A Python-based Proof of Concept (PoC) demonstrating a Time-of-Check to Time-of-Use (TOCTOU) vulnerability. This repository simulates a file system race condition where an attacker exploits the time gap between a security check and the actual use of a file by using symbolic links.
📖 Detailed Read: For a complete theoretical breakdown, step-by-step analysis, and mitigation strategies for this vulnerability, check out my article:
Read the Full Article Here 👉 https://medium.com/@mahdisaghayi/four-most-common-application-vulnerabilities-you-should-be-aware-of-0fb0a2c5bfba
The vulnerability occurs when a program checks for file permissions (os.access) and then opens the file (open) as two separate, non-atomic operations.
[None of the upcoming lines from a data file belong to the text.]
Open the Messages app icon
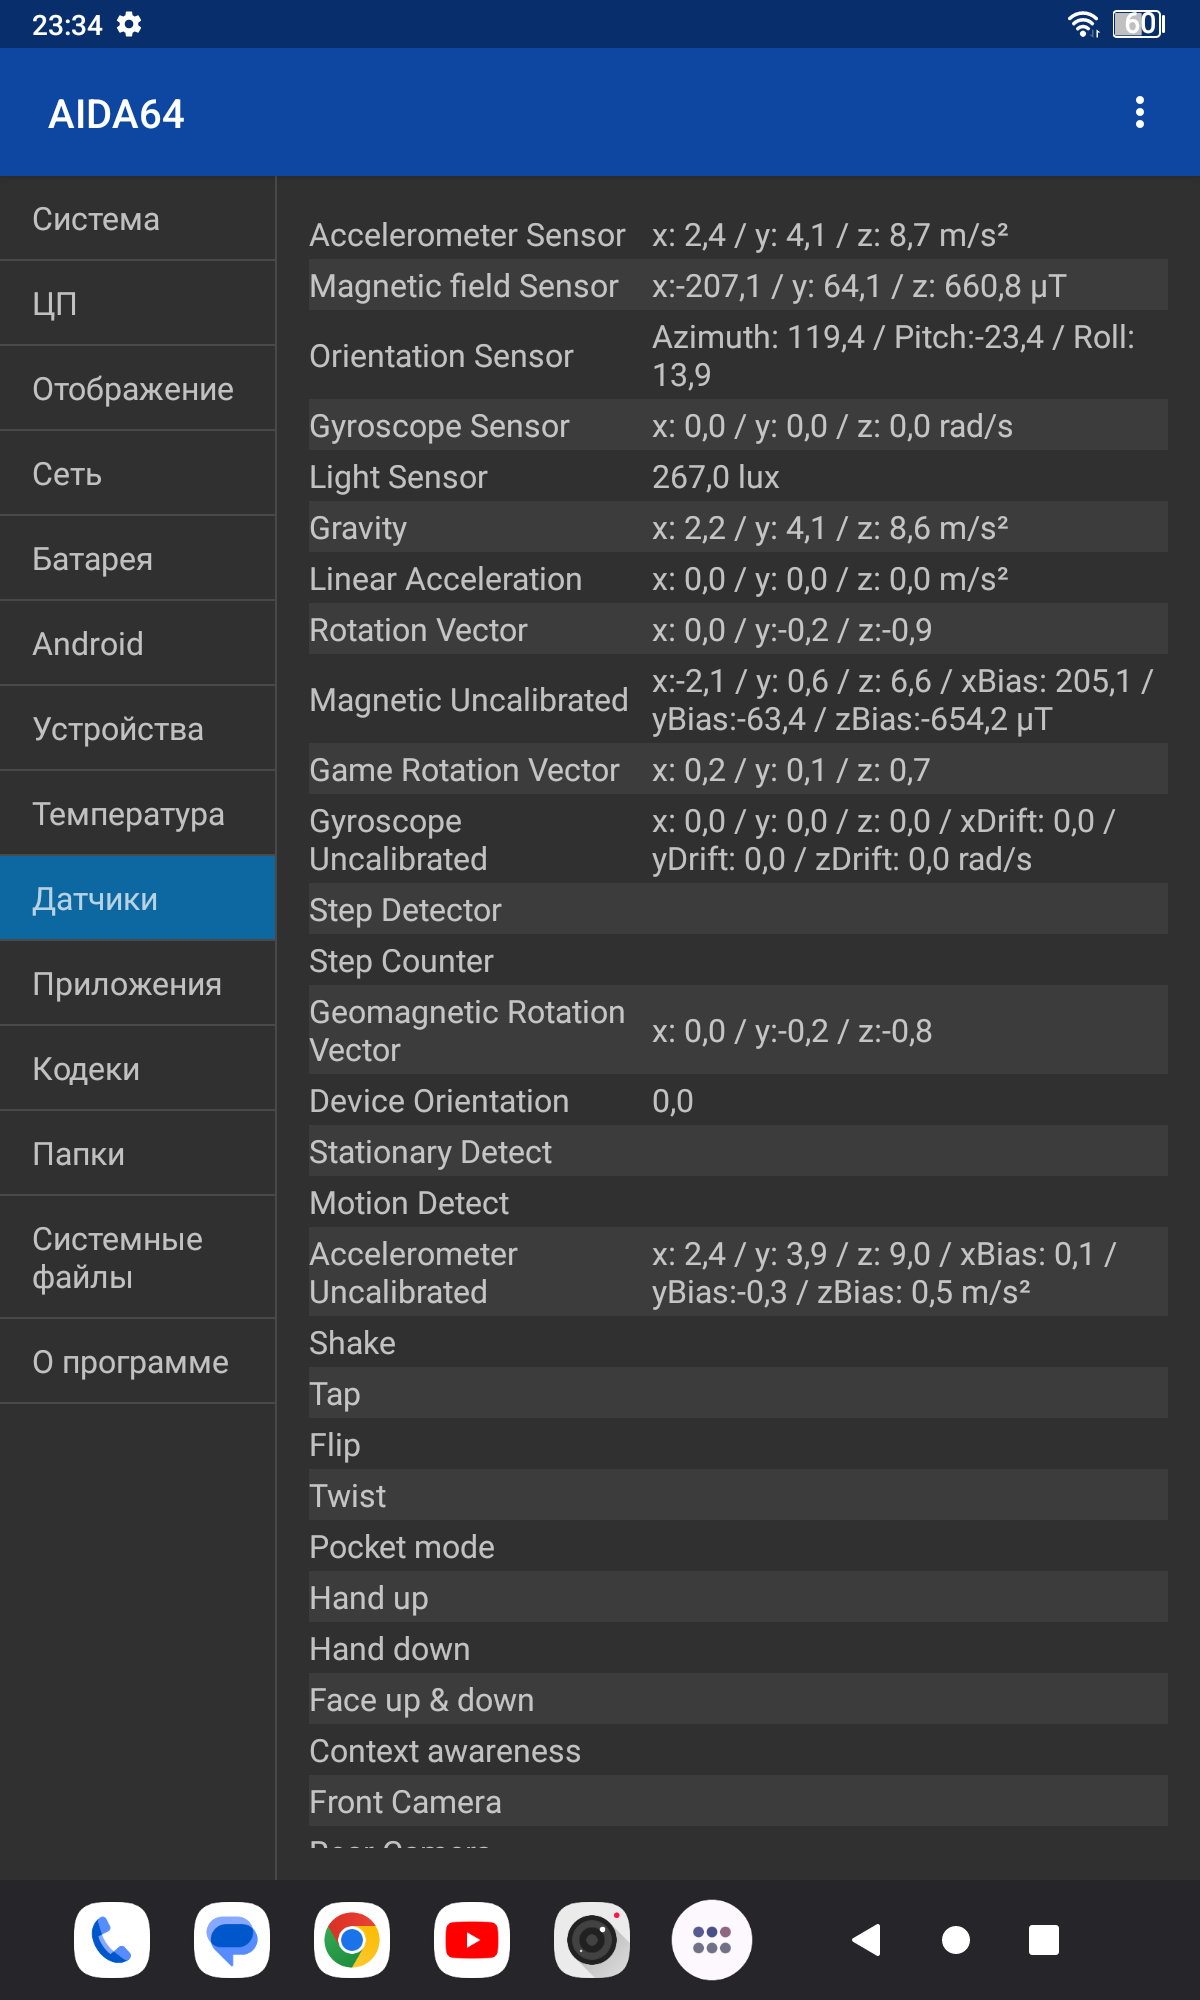Image resolution: width=1200 pixels, height=2000 pixels. point(232,1940)
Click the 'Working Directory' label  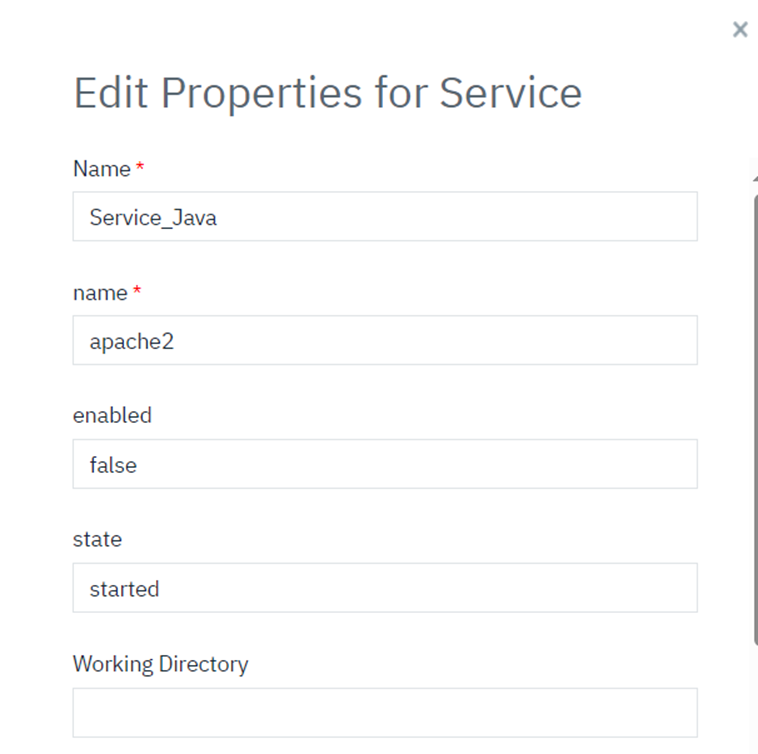[160, 664]
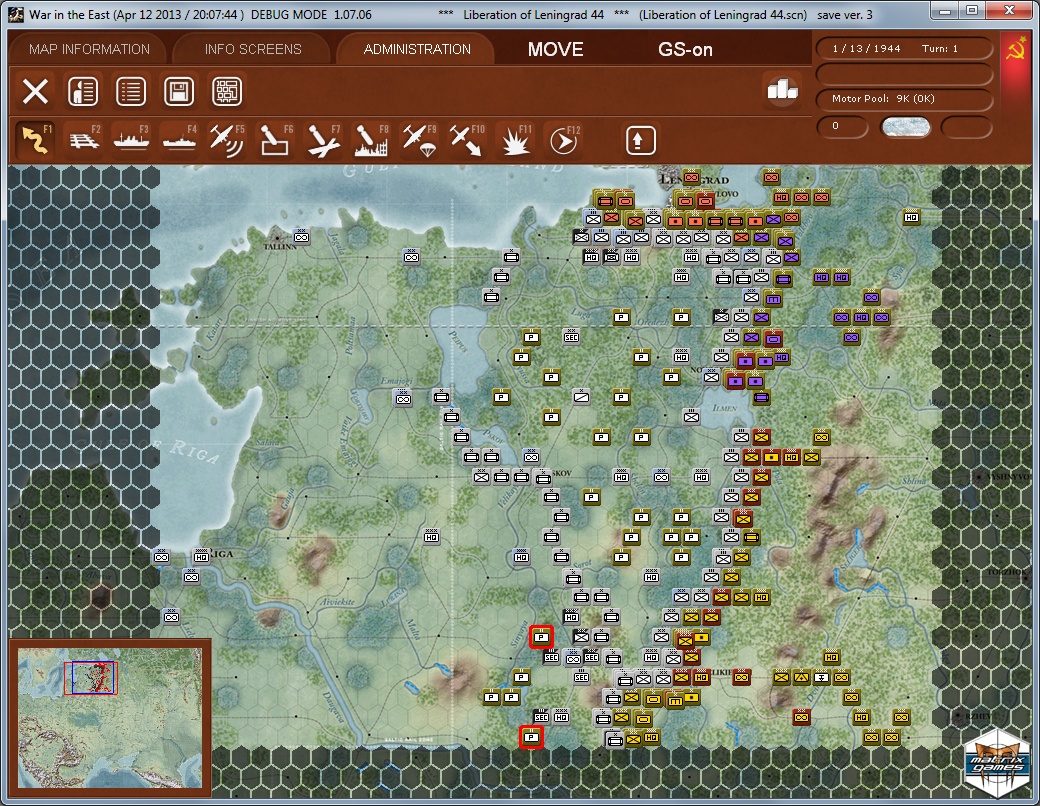Image resolution: width=1040 pixels, height=806 pixels.
Task: Toggle the GS-on ground support setting
Action: (685, 49)
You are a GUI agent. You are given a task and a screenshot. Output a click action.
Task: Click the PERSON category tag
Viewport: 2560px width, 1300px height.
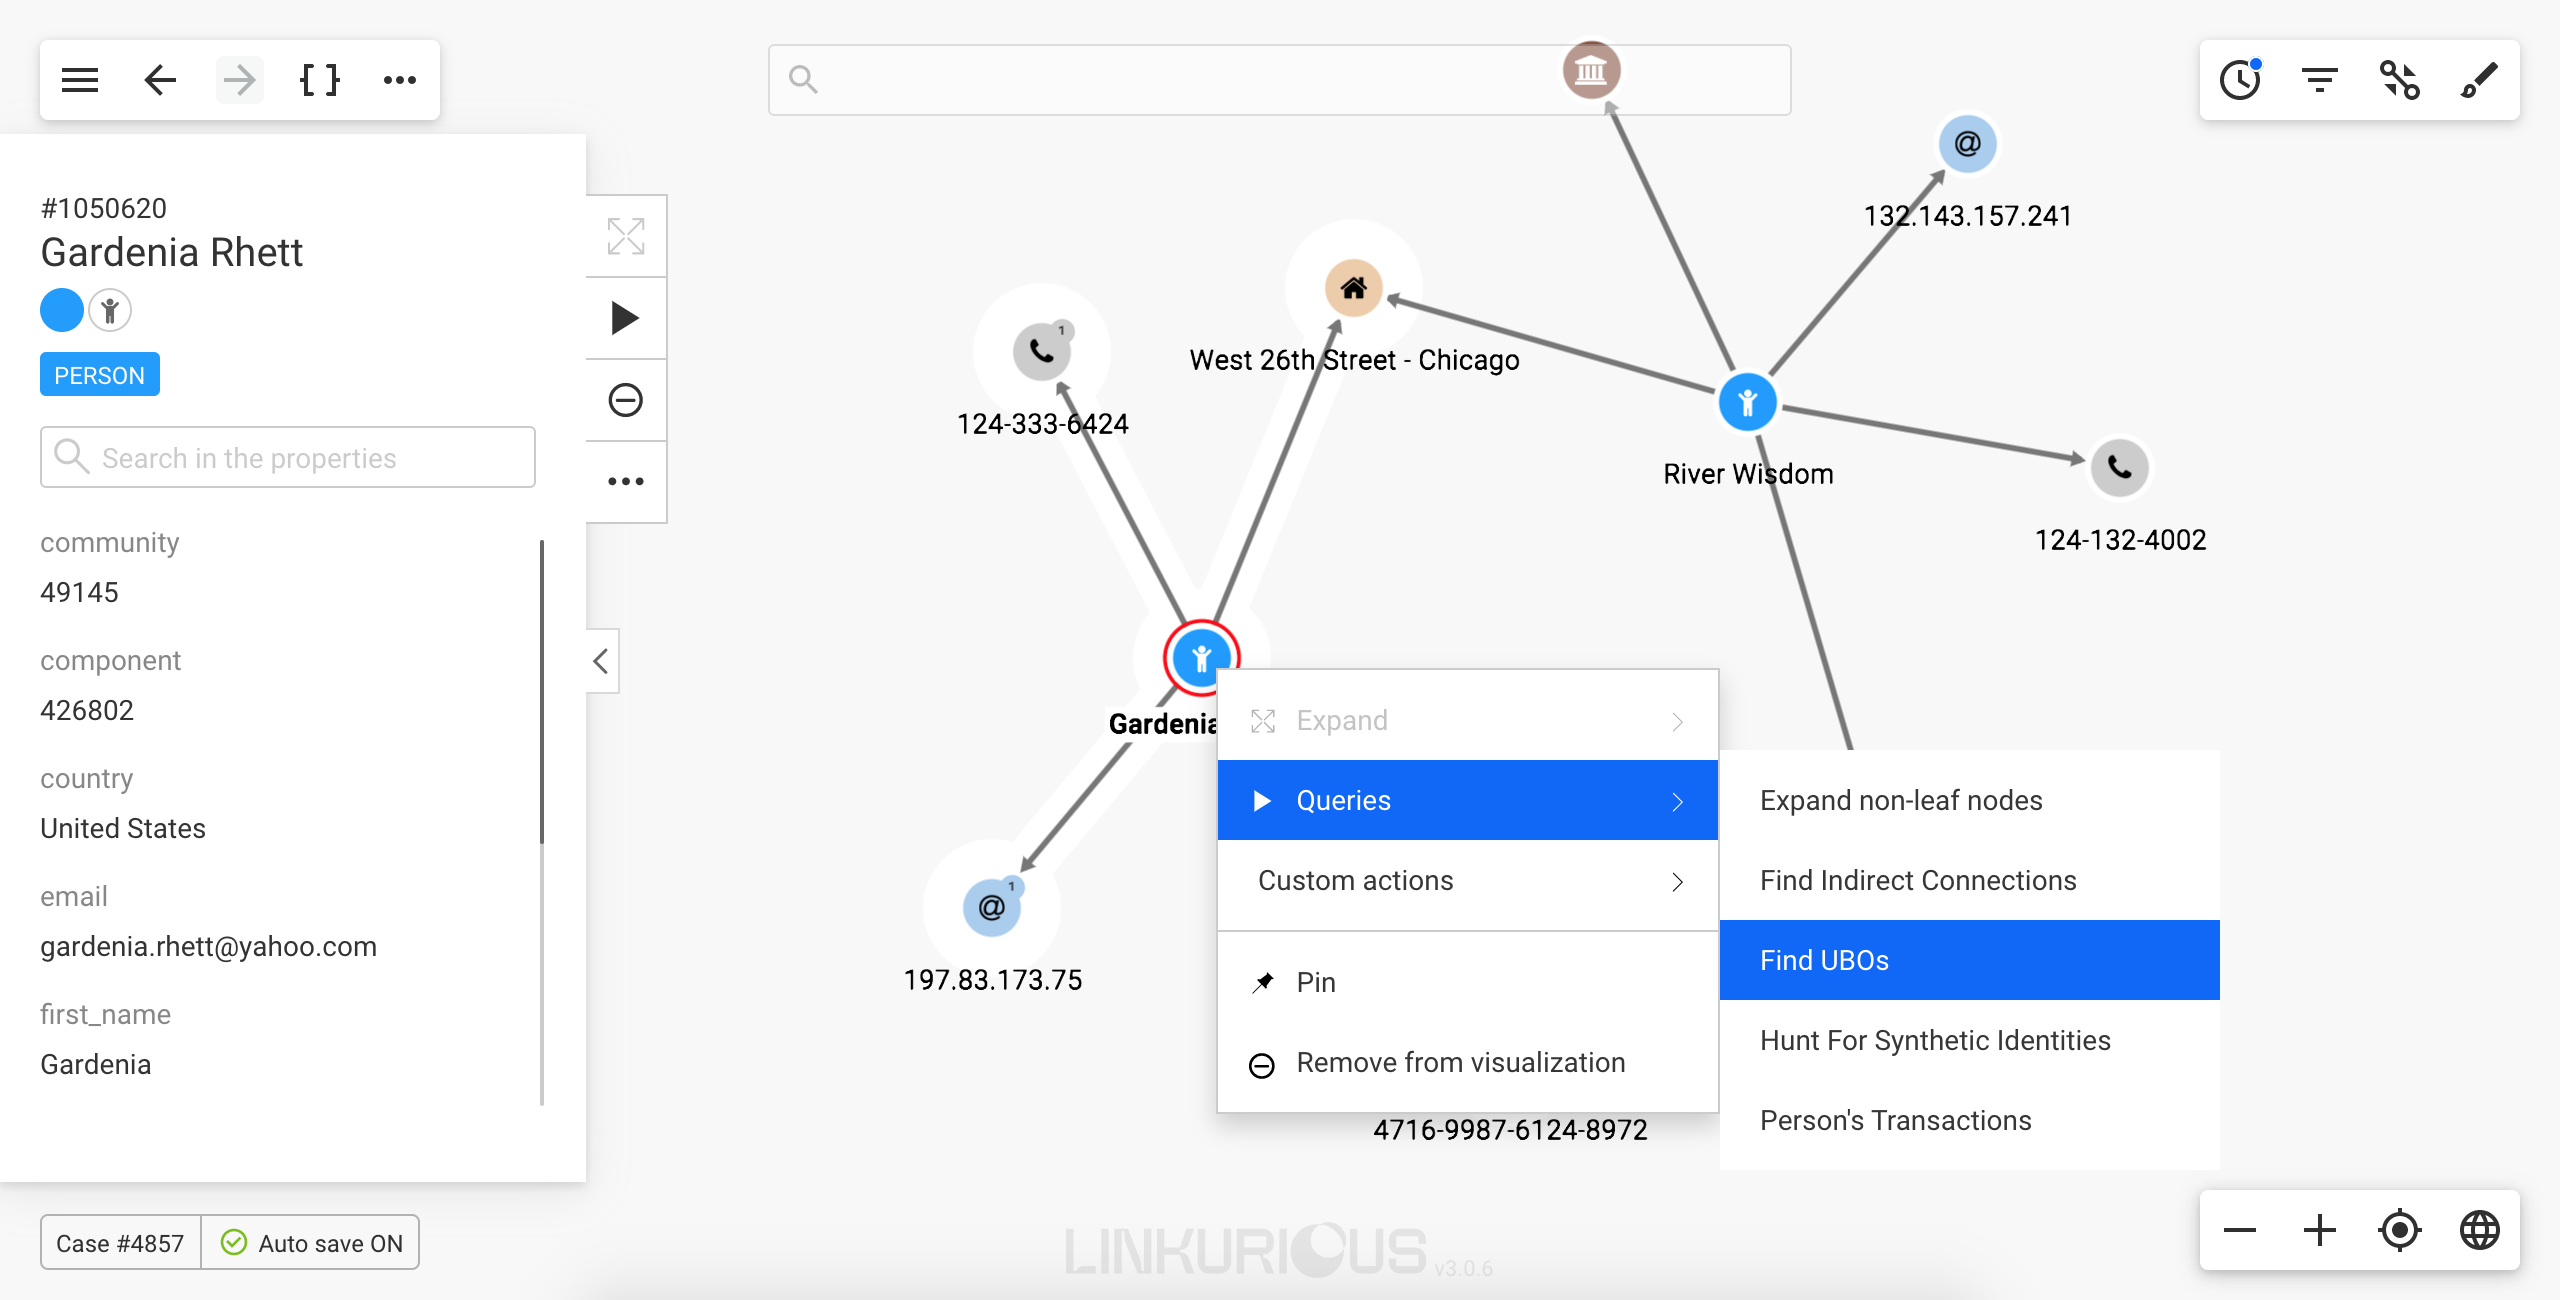pos(100,375)
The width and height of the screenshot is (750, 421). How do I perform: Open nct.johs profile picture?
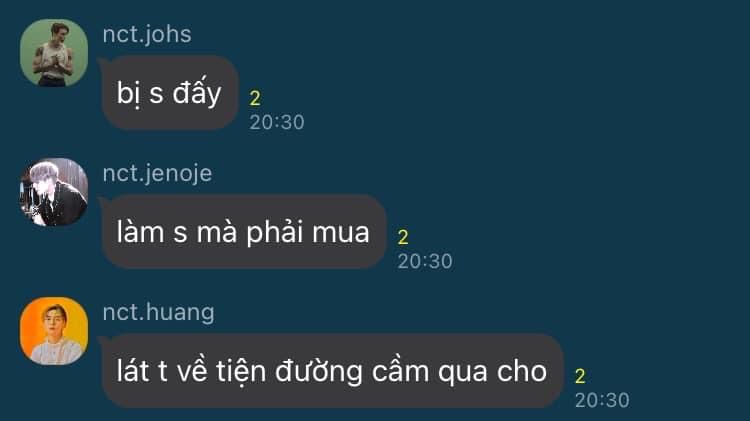point(54,53)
- TOC (Time-of-Check): The victim program verifies that it has permission to write to a harmless file (
safe.txt). - The Gap: A slight delay occurs during execution (simulated here using
time.sleep()). - The Attack: The background attacker thread jumps in, deletes
safe.txt, and replaces it with a symlink pointing to a critical system file (sensitive.txt). - TOU (Time-of-Use): The victim program wakes up and blindly writes its data to
safe.txt(which is now a tunnel to the sensitive file), effectively overwriting critical data with authorized privileges.
Important Note for Windows Users: Creating symbolic links (os.symlink) on Windows requires elevated privileges. To successfully run this simulation on Windows, you must either:
- Run Visual Studio Code (or your terminal) as Administrator.
- Enable Developer Mode in Windows Settings (
Settings > System > For developers).